When people say that fighters can't do anything out of combat, or that a caster will always do better than a non caster, it relies on the assumption that the caster will always have the right spell ready, all the time. No one actually has to come out and specifically say that; it's inferred by the argument that is being made because otherwise there is no way that argument could work.
Obviously it's absurd to say that the fighter can't do anything at all out of combat. For instance, he might guard a doorway while the thief works on a chest, or hold a torch so the wizard can decipher some runes on the wall. Similarly, the idea that a caster will
always do better than the fighter is a degree of absolute prognostication that can't ever be true. Afterall, a wizard might lose his spellbook or his voice or something, and do far worse than any fighter until he gets it back. Or a caster might be killed by kobold sling-bullets at 1st level and never raised, thus radically under-performing relative to the fighter at higher level.
Rather, the sense of the complaints you hear is that the fighter has no abilities that allow him to contribute out of combat to the extent or with the significance that other classes have the potential to do. Which is kinda verbose and clumsy, and still not so perfectly complete and precise a
statement of the obvious that one couldn't try to punch some holes in it by willfully misreading and rephrasing it to imply some absurd unrelated claim.
I think the root of the problem is that fighter's cant do anything other PCs couldn't already do.
There is a base-line of things that just anyone can do in 5e, and bounded accuracy makes that baseline non-trivial. Making an ability check or an attack roll, for instance, are things literally anyone can do. You don't need even one level in a class or any proficiencies to make an ability check. Even if you're a 1/8th CR Kobold making a STR check, you'll hit a DC of 15 once in a while.
Fighters are better at attacking (with weapons, without any other special advantage or resource expended) than most other characters and monsters of the same level.
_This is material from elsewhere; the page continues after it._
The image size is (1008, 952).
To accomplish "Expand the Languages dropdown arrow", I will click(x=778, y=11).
Not much better at making an attack roll, but with proficiency in more weapons, combat style, and the ability to make multiple attacks, well, it adds up to some pretty competitive, high-availability, single-target DPR. The fighter thus contributes in combat in a way that no other class can consistently exceed, and most can meat or beat only some of the time. Of course, other classes can make contributions in combat beyond DPR, but the fighter's contribution in the combat pillar is pretty secure.
And that's about it.
Out of combat the fighter can, like everyone else including the 1/8th CR kobold, make any given check the DM calls for with, probably, some chance of success due to Bounded Accuracy. Rogues & Bards can make checks that others couldn't hope to, once Expertise widens the gap enough, Rogues also have Cunning Action, Rangers can track automatically, and I'm sure there's a few other tricks like that out there, but it's rare that anyone can routinely/automatically (without expending some limited resource) make a check that another can't hope to.
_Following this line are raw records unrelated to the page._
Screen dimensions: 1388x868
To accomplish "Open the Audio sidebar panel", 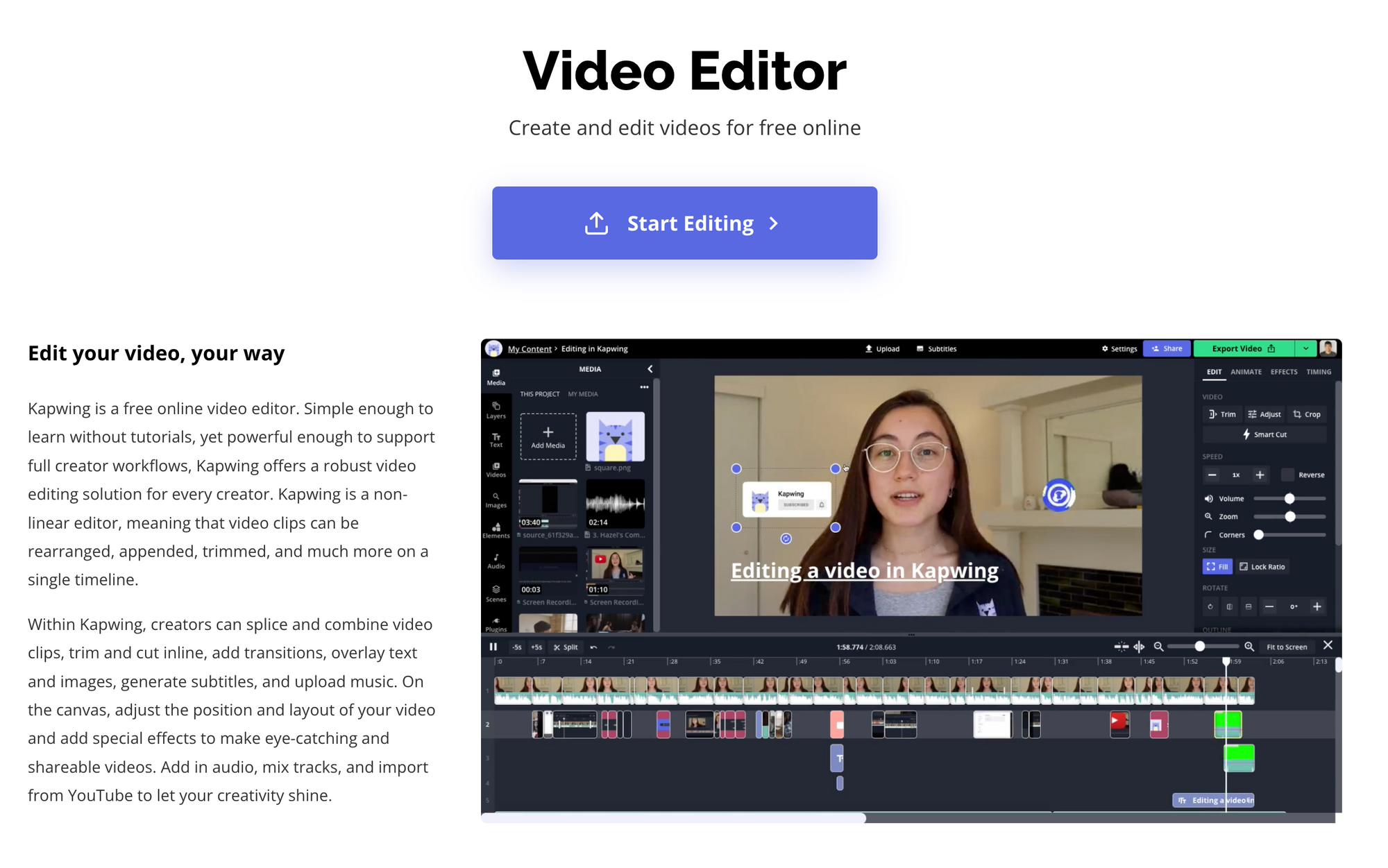I will [x=496, y=561].
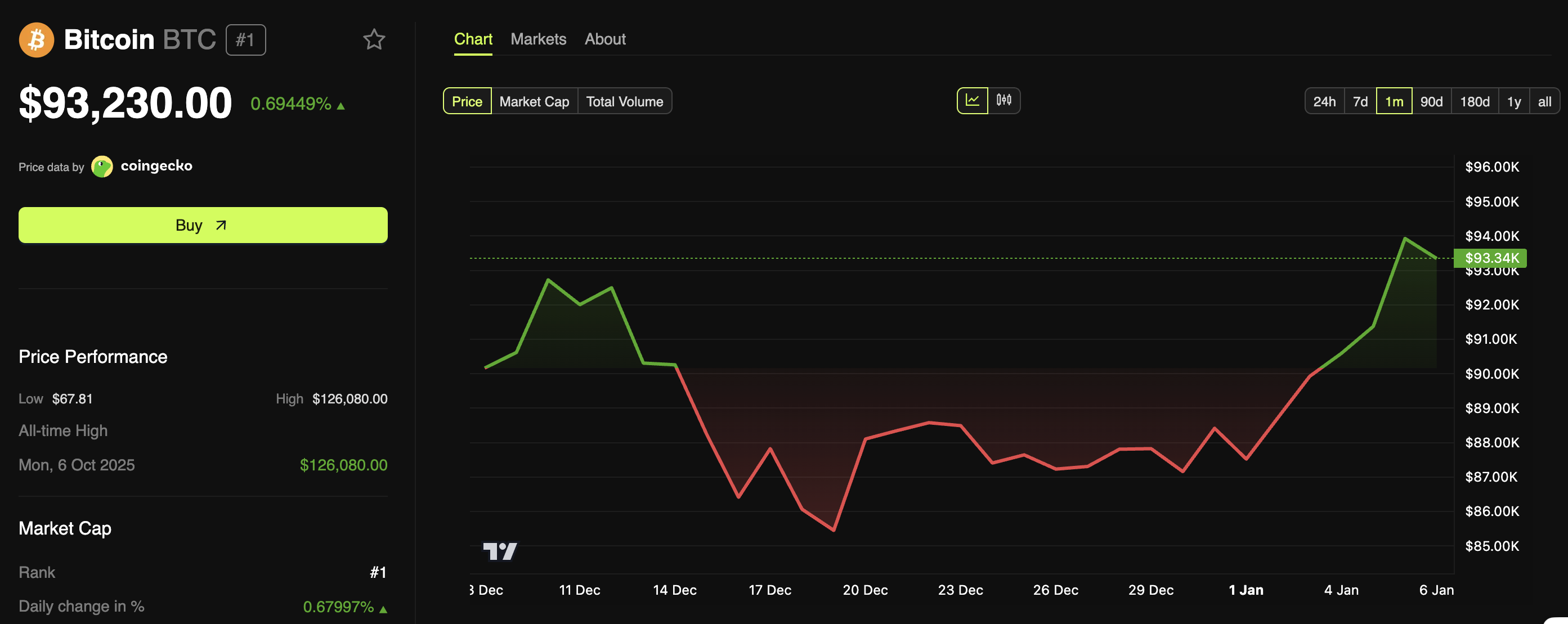The image size is (1568, 624).
Task: Set chart range to 24h
Action: tap(1324, 102)
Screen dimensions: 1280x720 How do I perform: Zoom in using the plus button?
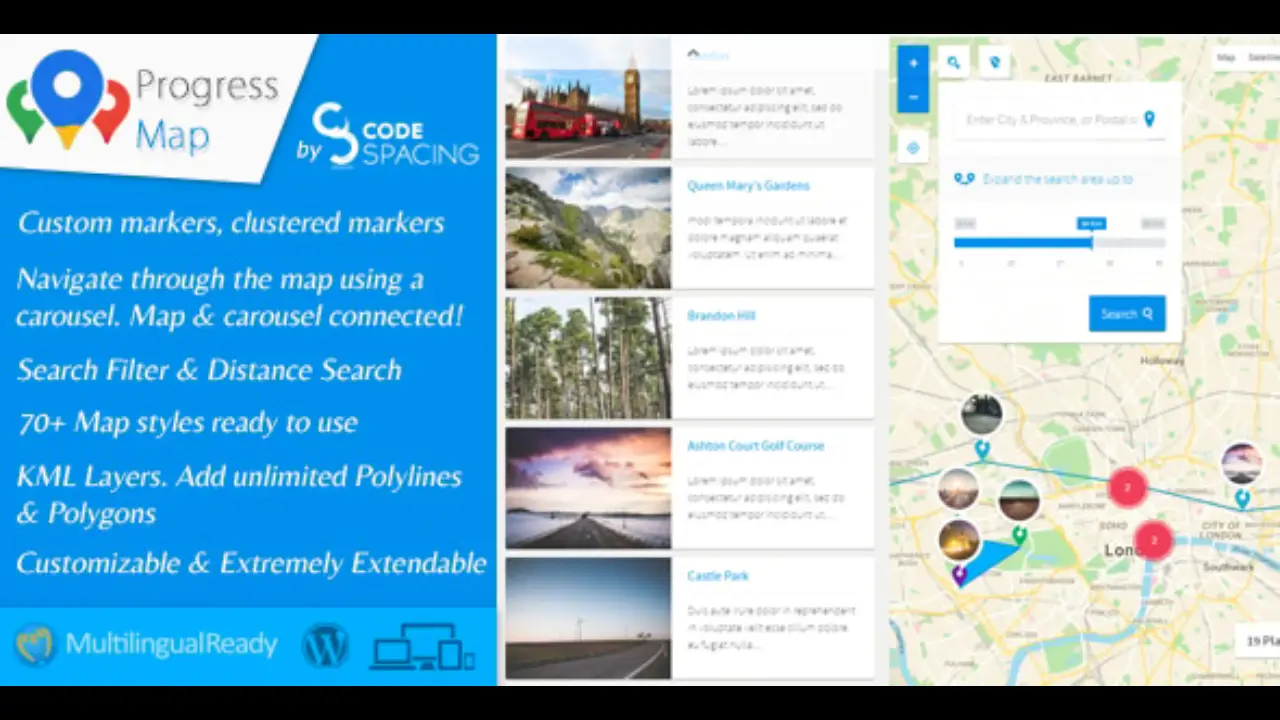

So, for any class who doesn't have Expertise or some special auto-check ability, contributing meaningfully, above the bounded-accuracy-ability-check baseline, means expending a limited resource of some kind. Most classes have a non-trivial number of those, typically spells (30 of 38 sub-classes are casters), but also things like Ki points or whatever. Such abilities are often useful in any pillar, depending upon the choices made and how they're managed.
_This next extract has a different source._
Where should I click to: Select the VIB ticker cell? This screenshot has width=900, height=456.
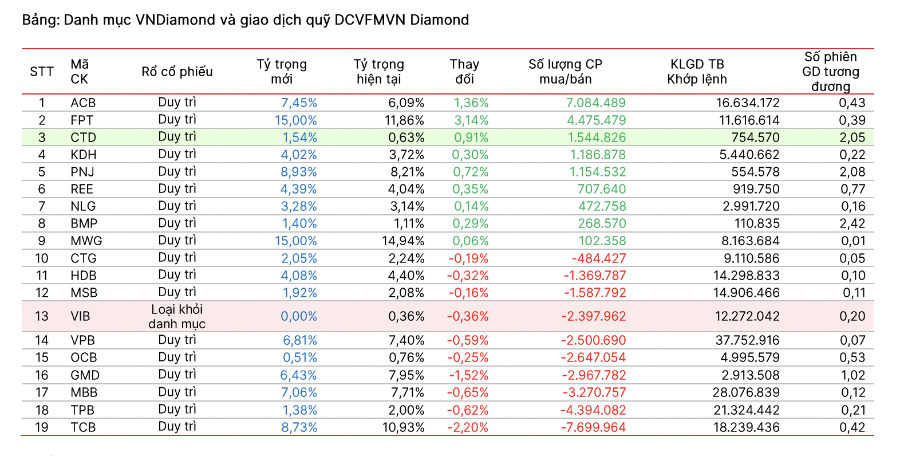[84, 316]
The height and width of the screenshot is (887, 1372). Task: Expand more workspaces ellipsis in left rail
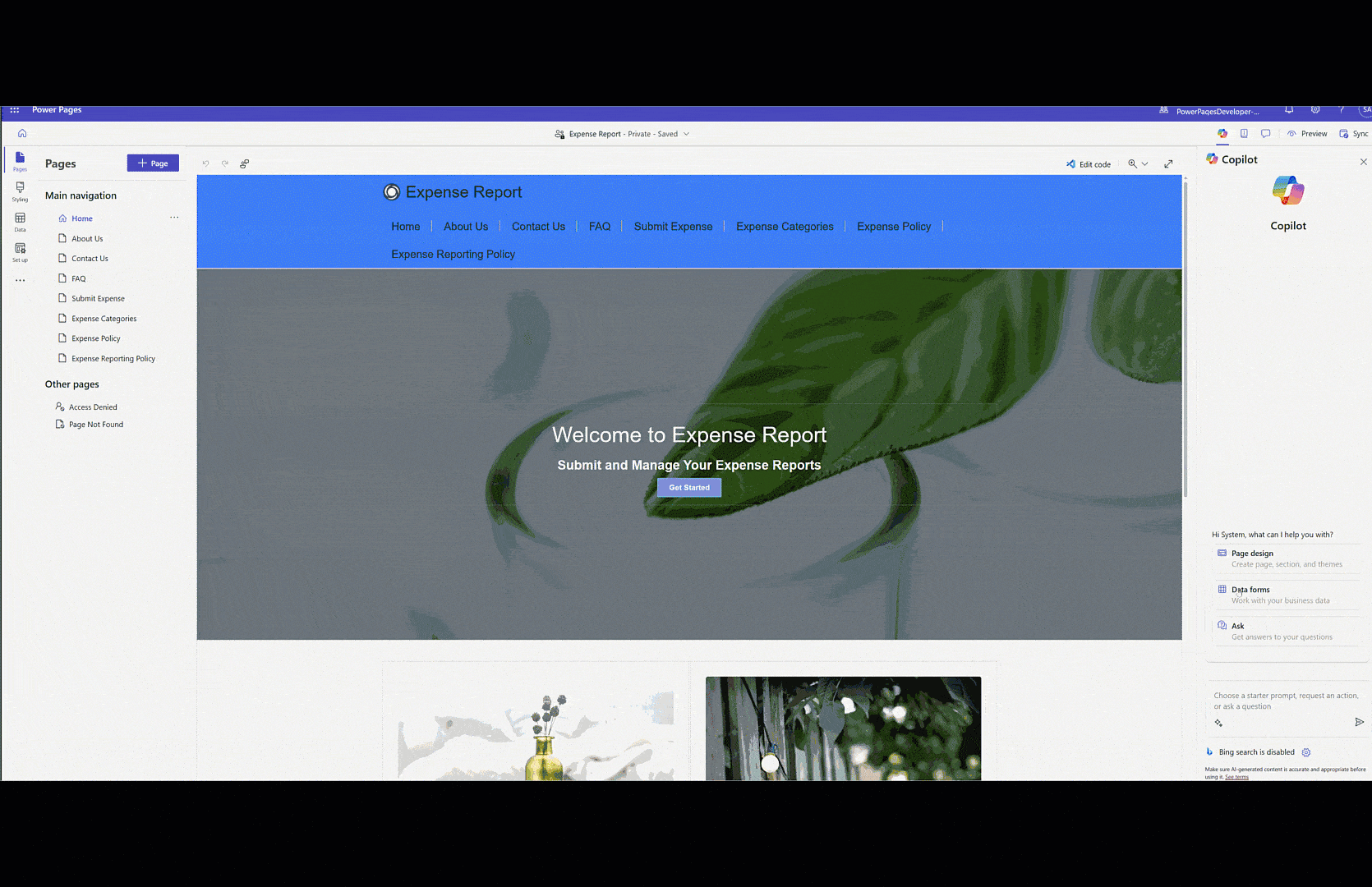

Fighters have two such abilities: Second Wind, which restores hps, thus has non-combat utility in, say, recovering from the consequences of a fall or triggering a trap or something, and Action Surge, which allows an extra action or two between Short Rests (very potent in combat, when the fighter's action can be a flurry of attacks, less so out of combat, when it's going to be some baseline ability check, movement or other action anyone could do - and which doesn't exactly stack up well compared to the Rogue's similar in out-of-combat uses, but 1/round, at-will Cunning Action).
And you have to wonder, if most classes can at least be competitive with the Fighter's DPR some fraction of the time, would it really have been so bad if the Fighter could, some fraction of the time, rival what other classes could do out of combat?
It certainly wouldn't have evoked that classic D&D feel, though.